The Appellants (Assessee), Society of Indian Automobile Manufacturers(SIAM), was slapped with Service Tax under two categories : (i) service under Club and Association (including the sale of statistical data to the Members of appellant association) ; (ii) under Business Exhibition Services. Aggrieved by the order of adjudicating authority (CCE) the appellants filed the appeal before the CESTAT.
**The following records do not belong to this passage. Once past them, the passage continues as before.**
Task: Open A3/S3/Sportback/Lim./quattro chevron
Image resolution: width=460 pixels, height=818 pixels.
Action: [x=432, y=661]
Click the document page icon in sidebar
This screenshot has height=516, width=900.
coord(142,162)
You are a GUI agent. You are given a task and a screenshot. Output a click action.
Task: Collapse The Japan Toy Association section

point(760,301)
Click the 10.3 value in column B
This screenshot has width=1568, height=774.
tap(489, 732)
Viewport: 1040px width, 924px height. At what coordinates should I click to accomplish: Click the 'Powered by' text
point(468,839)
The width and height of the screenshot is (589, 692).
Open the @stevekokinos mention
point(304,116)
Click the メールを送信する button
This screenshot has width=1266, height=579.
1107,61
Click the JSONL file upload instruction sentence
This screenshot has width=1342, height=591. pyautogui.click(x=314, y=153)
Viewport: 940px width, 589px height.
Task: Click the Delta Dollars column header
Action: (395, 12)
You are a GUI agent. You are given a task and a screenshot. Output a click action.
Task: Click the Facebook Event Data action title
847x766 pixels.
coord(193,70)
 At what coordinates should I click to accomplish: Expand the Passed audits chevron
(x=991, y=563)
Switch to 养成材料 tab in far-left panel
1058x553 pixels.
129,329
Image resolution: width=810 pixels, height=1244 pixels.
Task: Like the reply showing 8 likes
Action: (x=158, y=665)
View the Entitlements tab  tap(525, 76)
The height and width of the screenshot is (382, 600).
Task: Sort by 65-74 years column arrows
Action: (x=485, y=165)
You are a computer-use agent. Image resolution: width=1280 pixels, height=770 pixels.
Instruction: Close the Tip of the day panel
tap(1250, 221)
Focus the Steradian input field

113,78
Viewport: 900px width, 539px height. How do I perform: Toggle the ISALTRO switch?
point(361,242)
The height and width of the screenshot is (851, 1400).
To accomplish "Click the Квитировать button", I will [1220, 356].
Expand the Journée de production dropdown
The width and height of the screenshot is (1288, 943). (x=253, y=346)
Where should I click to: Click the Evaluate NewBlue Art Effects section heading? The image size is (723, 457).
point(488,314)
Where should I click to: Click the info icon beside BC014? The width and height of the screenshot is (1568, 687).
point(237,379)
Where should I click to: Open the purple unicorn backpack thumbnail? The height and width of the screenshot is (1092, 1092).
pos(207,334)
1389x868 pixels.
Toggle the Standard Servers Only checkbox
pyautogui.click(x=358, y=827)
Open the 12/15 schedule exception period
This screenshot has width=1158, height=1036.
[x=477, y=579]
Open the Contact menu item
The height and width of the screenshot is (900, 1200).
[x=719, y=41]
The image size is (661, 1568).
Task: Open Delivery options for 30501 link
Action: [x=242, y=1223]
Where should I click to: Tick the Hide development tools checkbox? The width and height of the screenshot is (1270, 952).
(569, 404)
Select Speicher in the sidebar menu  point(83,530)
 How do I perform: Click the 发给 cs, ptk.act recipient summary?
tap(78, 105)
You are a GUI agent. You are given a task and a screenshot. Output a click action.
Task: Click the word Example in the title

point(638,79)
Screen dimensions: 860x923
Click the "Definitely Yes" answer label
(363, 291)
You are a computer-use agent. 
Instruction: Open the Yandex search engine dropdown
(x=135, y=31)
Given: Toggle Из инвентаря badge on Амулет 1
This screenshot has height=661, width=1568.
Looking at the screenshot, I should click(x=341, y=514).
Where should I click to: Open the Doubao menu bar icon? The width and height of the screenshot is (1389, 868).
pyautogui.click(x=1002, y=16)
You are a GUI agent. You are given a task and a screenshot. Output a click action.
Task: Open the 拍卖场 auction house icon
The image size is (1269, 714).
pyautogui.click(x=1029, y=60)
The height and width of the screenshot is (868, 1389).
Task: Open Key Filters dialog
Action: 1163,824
The Revenue Department stated that the appellant has not discharged his service tax liability with regard to Business Exhibition Services on the entire amount received by them from the exhibitions. The appellants contended that they had entered into a MoU with Confederation of Indian Industry (CII), according to which CII will organize the auto exhibition on behalf of the appellant and all the legal formalities including payment of the service tax will be done by M/s CII. After exhibition, the Revenue received from such auto exhibition will be shared between the appellant and M/s CII by an agreed formula of revenue sharing.

The CESTAT observed that no service tax can be levied on SIAM under club and association category  on two grounds. Firstly , for the period before 31/03/2008, the new section 96J of Finance Act Exempts the service of clubs and associations from payment of Service Tax on the membership charges collected by such associations and secondly there has been a number of judicial pronouncements supporting the same.The CESTATH quoted the decision of  Hon’ble High Court of Gujarat in the case of Sports Club of Gujarat Ltd. vs. Union of India –[2010 (20) S.T.R. 17 (Guj.)], in which it was held that,” for the applicability of service tax, there should be existence of two sides/entities, viz. transaction as against consideration. In a members-club there is no question of two sides. “Members” and “Club” both are the same entity. One may be called as “principal” when the other may be called as “agent”. Therefore, such transaction, in between themselves, cannot be recorded as income, sale or service”.